Seek medical attention if:
- A child under 5 develops sudden weakness or paralysis in one or more limbs (red flag for AFP).
- An adult with incomplete vaccination history experiences fever + muscle pain + headache (possible vaccine-derived poliovirus infection).
- Travelers to SEARO from high-risk regions (e.g., Pakistan) report unexplained neurological symptoms within 30 days of return.
What Happens Next: The Road to Permanent Eradication
SEARO’s polio-free status is not permanent—it’s a dynamic equilibrium between vaccination, surveillance, and global solidarity. The next critical milestones include:

- 2027 Target: Achieve 99% OPV/IPV coverage in all SEARO countries, with a focus on hard-to-reach populations (e.g., nomadic communities in Myanmar).
- 2030 Goal: Transition from OPV to IPV-only in SEARO, reducing the risk of VDPV2 while maintaining herd immunity. The WHO’s Strategic Advisory Group of Experts (SAGE) recommends this shift only when wild polio is globally eradicated (SAGE 2022).
- Wild Polio Watch: Pakistan and Afghanistan remain the only countries with circulating wild poliovirus. SEARO’s cross-border vaccination drives (e.g., India-Bangladesh joint campaigns) are critical to preventing reintroduction.
“Eradication isn’t a finish line—it’s a relay race,” says Dr. Samira Asma, WHO Regional Director for SEARO. “We’ve eliminated wild polio in SEARO, but the virus could return in a single plane ride or unvaccinated child. The question isn’t if we’ll need to respond—it’s when.”
References
- World Health Organization. (2025). Polio Fact Sheet. Retrieved from WHO.
- Polio Eradication Initiative. (2025). AFP Surveillance Data. Retrieved from Polio Eradication Initiative.

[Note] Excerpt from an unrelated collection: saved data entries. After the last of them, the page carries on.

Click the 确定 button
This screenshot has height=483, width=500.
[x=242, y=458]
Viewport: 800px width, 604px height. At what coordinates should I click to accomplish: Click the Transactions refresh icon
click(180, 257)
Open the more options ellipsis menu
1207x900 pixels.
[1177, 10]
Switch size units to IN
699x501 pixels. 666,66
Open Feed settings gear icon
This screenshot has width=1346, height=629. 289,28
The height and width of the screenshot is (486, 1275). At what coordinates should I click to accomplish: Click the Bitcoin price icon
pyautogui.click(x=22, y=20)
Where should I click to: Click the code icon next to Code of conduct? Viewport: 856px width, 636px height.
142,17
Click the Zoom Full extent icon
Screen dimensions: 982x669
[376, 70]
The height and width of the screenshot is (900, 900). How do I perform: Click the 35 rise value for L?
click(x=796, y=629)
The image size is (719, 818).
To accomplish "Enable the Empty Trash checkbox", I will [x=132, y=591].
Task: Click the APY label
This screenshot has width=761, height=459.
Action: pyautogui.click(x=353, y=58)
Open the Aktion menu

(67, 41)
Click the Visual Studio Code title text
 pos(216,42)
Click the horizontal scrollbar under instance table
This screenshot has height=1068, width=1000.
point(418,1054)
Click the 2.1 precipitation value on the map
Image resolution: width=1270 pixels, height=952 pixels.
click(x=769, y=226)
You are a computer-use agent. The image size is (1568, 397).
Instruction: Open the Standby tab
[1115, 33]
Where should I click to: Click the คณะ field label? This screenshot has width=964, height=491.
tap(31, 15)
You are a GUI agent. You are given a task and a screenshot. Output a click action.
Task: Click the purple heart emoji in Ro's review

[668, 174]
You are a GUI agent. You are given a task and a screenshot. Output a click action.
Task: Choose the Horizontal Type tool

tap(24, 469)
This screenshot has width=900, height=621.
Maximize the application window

- Agrawal, A., et al. (2021). Vaccine-Derived Poliovirus Outbreaks in Low-Coverage Areas. The New England Journal of Medicine, 384(12), 1145–1154.
- Centers for Disease Control and Prevention. (2024). Polio Vaccine Types. Retrieved from CDC.
- World Health Organization. (2022). SAGE Polio Vaccine Recommendations. Retrieved from WHO.
Disclaimer: This article is for informational purposes only and not a substitute for professional medical advice. Always consult a healthcare provider for personalized guidance.